Levetiracetam is available in 250 mg, 500 mg, and 750 mg tablets and a grape-flavored (100 mg/mL) oral solution for patients who prefer a solution or have difficulty swallowing tablets. Levetiracetam dosing must be individualized according to renal function status.
• New indication for pregabalin (Lyrica) by Pfizer. The FDA has approved pregabalin (Lyrica) for adjunctive treatment of partial-onset seizures in adults with epilepsy. The FDA approved pregabalin in December 2004 for the management of diabetic peripheral neuropathy and postherpetic neuralgia. Pregabalin is an alpha-2-delta ligand with a newly defined mechanism of action that is believed to work by calming hyperexcited neurons.
The efficacy of pregabalin was established in three double-blind, controlled trials involving 1,052 patients.

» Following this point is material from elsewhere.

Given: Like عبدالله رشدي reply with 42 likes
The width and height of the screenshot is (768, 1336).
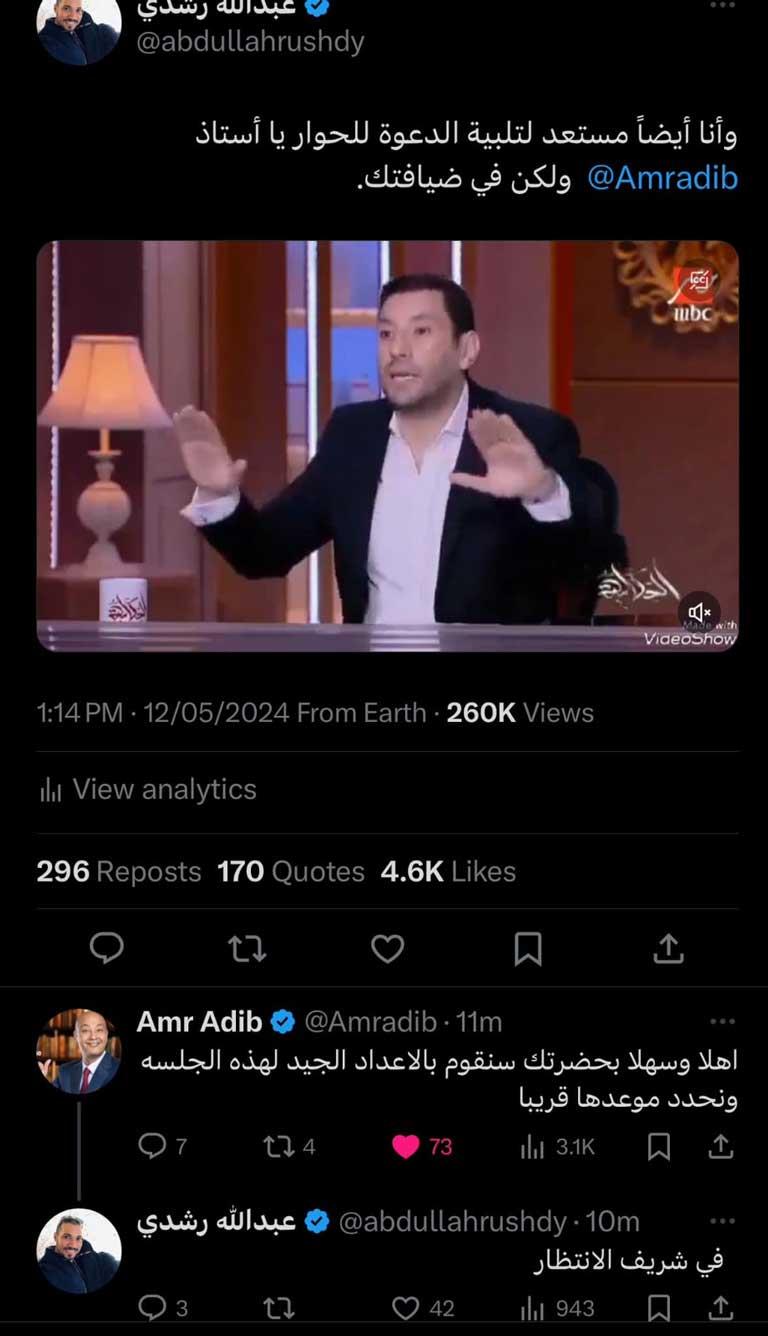Looking at the screenshot, I should click(422, 1308).
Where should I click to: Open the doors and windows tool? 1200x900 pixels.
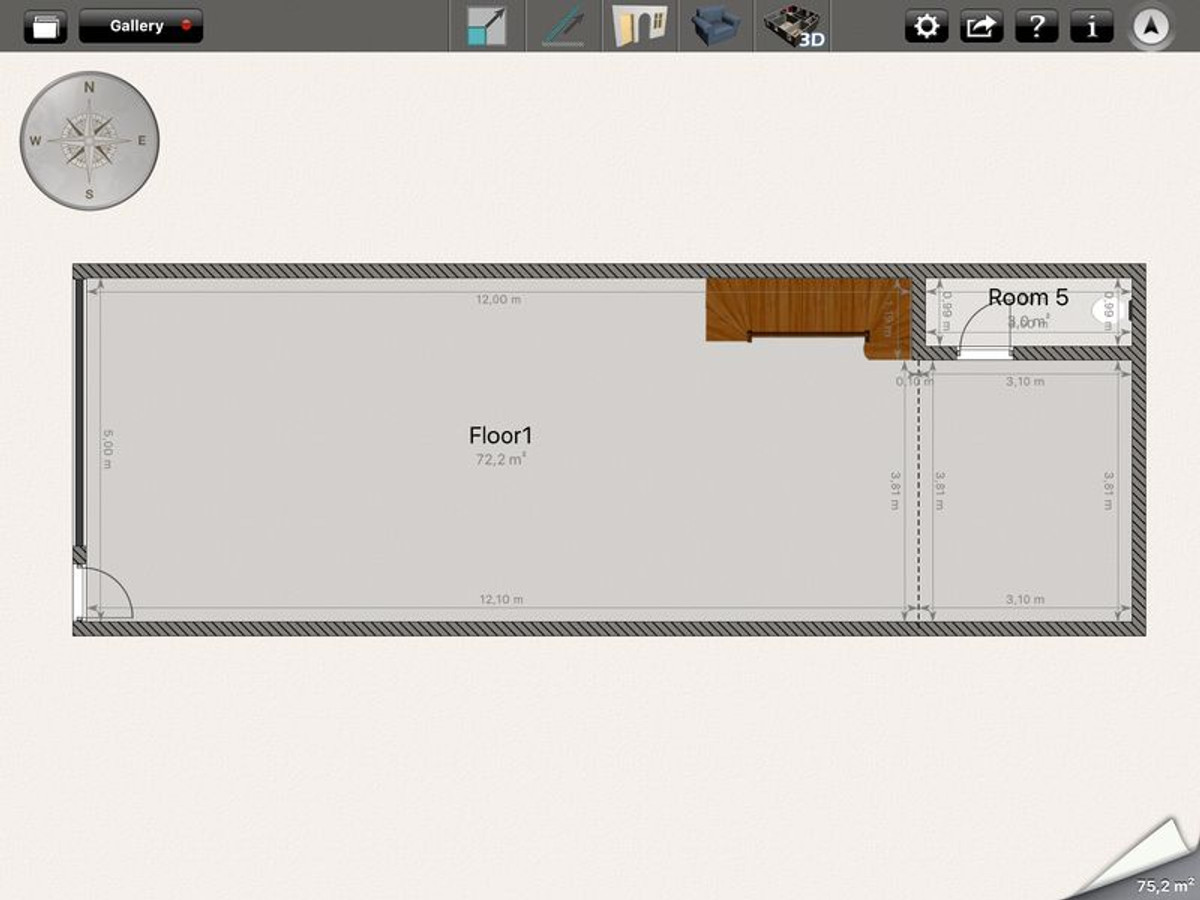pos(640,26)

At the start of treatment with pregabalin, patients experienced approximately 10 seizures a month despite taking one to three other antiepileptic medications. Patients receiving adjunctive treatment with pregabalin experienced a reduction in the frequency of partial seizures by up to 51%. Pregabalin can be given to patients two times or three times a day.
Pregabalin will be designated a controlled substance, recommended for classification in the category with lowest potential for abuse or misuse relative to controlled substances in other categories.

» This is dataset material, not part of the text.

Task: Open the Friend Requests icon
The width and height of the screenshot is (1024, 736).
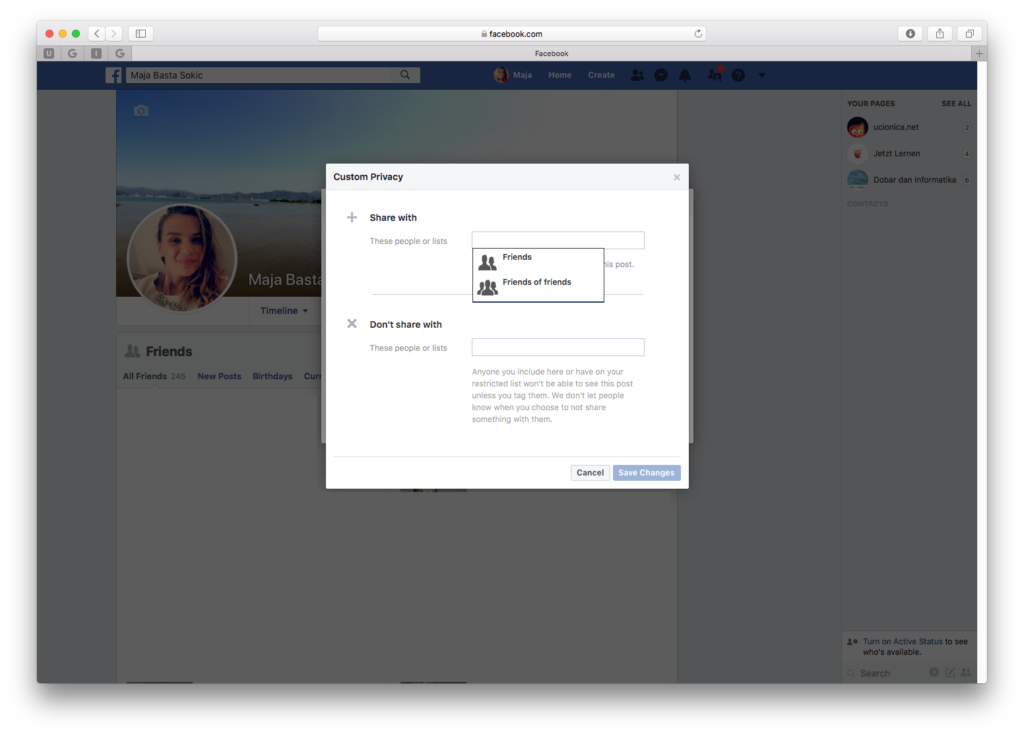Action: (637, 75)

• New indication for moxifloxacin HCl (Avelox) by Schering-Plough. The FDA has approved the once-daily antibiotic moxifloxacin HCl (Avelox) for the treatment of complicated skin and skin structure infections (cSSSI) in adults caused by methicillin-susceptible Staphylococcus aureus, Escherichia coli, Klebsiella pneumoniae, or Enterobacter cloacae.
The FDA approval to treat cSSSI is the fifth indication for moxifloxacin, which is currently approved in the United States to treat acute bacterial sinusitis, acute bacterial exacerbation of chronic bronchitis, community-acquired pneumonia, and uncomplicated skin and skin structure infections.
Moxifloxacin generally is well tolerated, with adverse events similar to standard therapy. The most common side effects caused by moxifloxacin, which usually are mild, include dizziness, nausea, and diarrhea.
• New indication for valsartan (Diovan) by Novartis Pharmaceuticals Corp. The FDA has approved valsartan (Diovan) for a new indication to reduce cardiovascular death in patients at high risk following a heart attack. The FDA also expanded the drug’s heart failure labeling. Valsartan now can be prescribed in a broader range of heart failure patients and no longer is limited to those intolerant of ACE inhibitors.
The FDA approval is based on the results of the VALIANT study, which compared valsartan vs. captopril, an ACE inhibitor, vs. the combination of both in 14,703 patients at high risk for death following a heart attack. In the trial, valsartan was reported to improve survival and reduce cardiovascular events including recurrent heart attack and hospitalizations for heart failure in these patients. There were no differences observed in overall mortality among the treatment groups.
The recommended starting dose for post-myocardial infarction (MI) therapy is 20 mg twice daily (½ 40 mg scored tablet) followed by titration to 40 mg twice daily, with subsequent titrations to a target maintenance dose of 160 mg twice daily, as tolerated by the patient. If symptomatic hypotension or renal dysfunction occurs, consideration should be given to a dosage reduction.
The most common side effects in heart failure patients taking valsartan were dizziness, hypotension, and diarrhea. The most common side effects in post-MI patients that caused them to stop taking the drug were hypotension, cough, rash, and an increase in serum creatinine levels. Because of the risk of hypotension, caution should be observed when initiating therapy in heart failure or post-MI patients. Evaluation of heart failure or post-MI patients should always include assessment of renal function.